**練習問題**
a) 抜粋のうち、「NFTは誰でも作成ができるう」から始まり「Tデータを自ら作り出せます。」で終わる部分を、そのまま書き写しなさい。
b) 抜粋に基づいて、次の問いに答えなさい。
(i) NFTとは何のことか。
(ii) NFTが転売されると、作者に何が還元されるか。
(iii) 都心部で墓地が高額になっている原因として、何が挙げられているか。

**抜粋**
仮想現実世界であるメタバースが発展し、誰でもデジタルアバターを作ってバーチャルの世界で交流したりゲームを楽しんだりする時代に突入しています。
そんなもう1つの世界と言えるデジタルの仮想空間ですが、近年では冠婚葬祭に関するサービスが注目されています。
この記事では、メタバースにある霊園、そしてNFTでのお墓が売れている事情についてご紹介します。
今NFTのお墓が世界で売れている
今世界ではNFTという新しいデジタルファイルが話題になっています。
NFTとは?
NFTとは非代替性トークンのことで、偽造や改ざんが難しいブロックチェーン技術によって、唯一無二のデジタルデータです。
つまり、これまで画像などのデジタルデータは簡単にコピーされ、著作物としてきちんと証明されることが難しい状態だった中、NFTは固有の価値がつけられるようになったのです。
かつての有名画家の作品に何億円もの価値がつくように、デジタルデータ1つ1つにしっかりとした資産価値がつけられるようになったため、高値で取引されています。
NFTは誰でも作成ができるうえ、もし転売されると作者に報酬が還元されるというシステムです。
NFTのお墓は大切なデジタルデータをずっと保存できる
このブロックチェーンの技術を利用して、注目を集めているものがNFTのお墓です。現実のお墓は区画を購入し、永代使用料や管理費などを支払うことで所有しています。
NFTの墓地も同じく、作成者が明確でありブロックチェーンの技術によって永久にわたってデータが保管されるのです。
現実の世界だと日焼けなどの経年劣化で、思い出の写真やメッセージは色褪せてしまったり破損したりします。
ブロックチェーン技術を活かしたNFTのお墓なら、デジタルデータとして未来永劫管理され、しかも改ざんされる心配もないのです。
NFTでバーチャル墓地を買うメリット
NFTでバーチャルなお墓を買うことは、次のように色々なメリットがあります。
費用を抑えられる
NFTは誰でも作成ができ、特にサービスを活用しなくてもNFTデータを自ら作り出せます。
そのため、実質無料で残したいデータをNFTとして記録して、後世に伝えられるのです。特に都心部では墓地の区画不足で、小さな区画であっても100万円以上など高額です。
地方にお墓を建てたとしても、その後の管理者がいないといったトラブルがあります。

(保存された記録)
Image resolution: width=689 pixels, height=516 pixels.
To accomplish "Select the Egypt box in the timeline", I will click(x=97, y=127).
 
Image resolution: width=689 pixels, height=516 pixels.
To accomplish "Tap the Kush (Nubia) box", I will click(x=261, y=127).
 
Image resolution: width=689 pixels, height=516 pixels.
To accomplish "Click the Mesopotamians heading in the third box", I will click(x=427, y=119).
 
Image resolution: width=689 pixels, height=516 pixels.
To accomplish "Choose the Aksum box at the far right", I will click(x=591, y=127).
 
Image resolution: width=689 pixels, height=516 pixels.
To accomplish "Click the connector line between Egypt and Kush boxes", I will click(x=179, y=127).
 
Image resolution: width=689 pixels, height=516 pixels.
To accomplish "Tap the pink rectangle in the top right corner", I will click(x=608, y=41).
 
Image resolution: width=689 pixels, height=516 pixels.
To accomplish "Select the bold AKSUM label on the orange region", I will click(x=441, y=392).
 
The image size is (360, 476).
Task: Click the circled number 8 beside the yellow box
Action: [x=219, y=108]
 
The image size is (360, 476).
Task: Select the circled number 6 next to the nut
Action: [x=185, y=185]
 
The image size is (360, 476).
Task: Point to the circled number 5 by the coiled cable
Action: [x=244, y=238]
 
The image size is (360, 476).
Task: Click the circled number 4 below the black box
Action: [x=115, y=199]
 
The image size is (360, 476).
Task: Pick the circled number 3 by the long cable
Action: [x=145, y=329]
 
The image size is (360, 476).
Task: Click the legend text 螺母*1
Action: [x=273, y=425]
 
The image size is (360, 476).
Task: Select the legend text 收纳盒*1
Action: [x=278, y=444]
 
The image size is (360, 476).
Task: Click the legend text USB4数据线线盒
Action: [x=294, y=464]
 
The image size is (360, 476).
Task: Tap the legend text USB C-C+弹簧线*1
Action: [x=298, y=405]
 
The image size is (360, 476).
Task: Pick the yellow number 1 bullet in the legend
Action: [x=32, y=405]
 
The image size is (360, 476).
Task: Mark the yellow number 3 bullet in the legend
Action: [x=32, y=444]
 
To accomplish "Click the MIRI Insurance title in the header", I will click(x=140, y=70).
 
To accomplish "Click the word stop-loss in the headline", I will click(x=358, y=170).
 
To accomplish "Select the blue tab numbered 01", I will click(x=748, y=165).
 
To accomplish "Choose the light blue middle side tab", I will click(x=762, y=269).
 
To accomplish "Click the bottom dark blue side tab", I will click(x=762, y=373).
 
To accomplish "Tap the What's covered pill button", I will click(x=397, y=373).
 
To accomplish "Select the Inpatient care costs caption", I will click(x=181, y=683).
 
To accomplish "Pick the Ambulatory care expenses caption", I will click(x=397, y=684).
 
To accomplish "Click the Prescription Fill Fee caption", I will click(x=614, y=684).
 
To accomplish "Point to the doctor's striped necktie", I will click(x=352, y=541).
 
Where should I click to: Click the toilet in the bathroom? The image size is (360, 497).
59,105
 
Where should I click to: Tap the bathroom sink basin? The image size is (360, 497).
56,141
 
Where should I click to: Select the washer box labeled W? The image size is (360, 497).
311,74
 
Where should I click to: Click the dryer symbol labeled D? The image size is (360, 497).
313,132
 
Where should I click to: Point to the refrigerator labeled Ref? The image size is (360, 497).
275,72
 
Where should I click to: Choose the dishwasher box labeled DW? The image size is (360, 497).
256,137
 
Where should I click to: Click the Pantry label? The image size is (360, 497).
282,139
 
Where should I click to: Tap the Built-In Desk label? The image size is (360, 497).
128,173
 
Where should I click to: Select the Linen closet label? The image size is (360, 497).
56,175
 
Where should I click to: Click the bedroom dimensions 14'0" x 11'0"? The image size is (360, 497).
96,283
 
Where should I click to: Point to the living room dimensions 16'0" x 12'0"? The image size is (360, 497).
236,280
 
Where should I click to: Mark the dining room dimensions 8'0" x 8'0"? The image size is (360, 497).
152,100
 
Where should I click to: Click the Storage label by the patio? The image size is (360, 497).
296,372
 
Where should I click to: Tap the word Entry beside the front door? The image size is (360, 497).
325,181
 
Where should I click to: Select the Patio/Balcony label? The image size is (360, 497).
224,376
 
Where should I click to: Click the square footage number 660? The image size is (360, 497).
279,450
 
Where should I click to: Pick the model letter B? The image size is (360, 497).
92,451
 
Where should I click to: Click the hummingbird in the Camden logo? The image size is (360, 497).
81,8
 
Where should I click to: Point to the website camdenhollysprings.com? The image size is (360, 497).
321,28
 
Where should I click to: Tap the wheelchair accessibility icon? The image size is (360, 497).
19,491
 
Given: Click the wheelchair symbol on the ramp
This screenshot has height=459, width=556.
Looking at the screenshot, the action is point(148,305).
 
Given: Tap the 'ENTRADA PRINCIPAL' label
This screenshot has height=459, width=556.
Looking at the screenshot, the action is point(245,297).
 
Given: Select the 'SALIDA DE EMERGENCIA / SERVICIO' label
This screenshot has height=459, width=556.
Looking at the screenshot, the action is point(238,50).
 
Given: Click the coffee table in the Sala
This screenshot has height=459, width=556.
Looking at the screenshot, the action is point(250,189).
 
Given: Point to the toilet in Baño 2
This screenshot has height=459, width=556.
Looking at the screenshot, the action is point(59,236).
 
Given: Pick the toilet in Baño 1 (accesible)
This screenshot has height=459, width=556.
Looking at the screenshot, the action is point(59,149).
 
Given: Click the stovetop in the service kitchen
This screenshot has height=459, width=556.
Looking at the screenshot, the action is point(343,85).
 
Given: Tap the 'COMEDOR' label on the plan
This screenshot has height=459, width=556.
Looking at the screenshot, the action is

**各問の解答**
a)
NFTは誰でも作成ができるうえ、もし転売されると作者に報酬が還元されるというシステムです。
NFTのお墓は大切なデジタルデータをずっと保存できる
このブロックチェーンの技術を利用して、注目を集めているものがNFTのお墓です。現実のお墓は区画を購入し、永代使用料や管理費などを支払うことで所有しています。
NFTの墓地も同じく、作成者が明確でありブロックチェーンの技術によって永久にわたってデータが保管されるのです。
現実の世界だと日焼けなどの経年劣化で、思い出の写真やメッセージは色褪せてしまったり破損したりします。
ブロックチェーン技術を活かしたNFTのお墓なら、デジタルデータとして未来永劫管理され、しかも改ざんされる心配もないのです。
NFTでバーチャル墓地を買うメリット
NFTでバーチャルなお墓を買うことは、次のように色々なメリットがあります。
費用を抑えられる
NFTは誰でも作成ができ、特にサービスを活用しなくてもNFTデータを自ら作り出せます。

b)
(i) 非代替性トークン
(ii) 報酬
(iii) 墓地の区画不足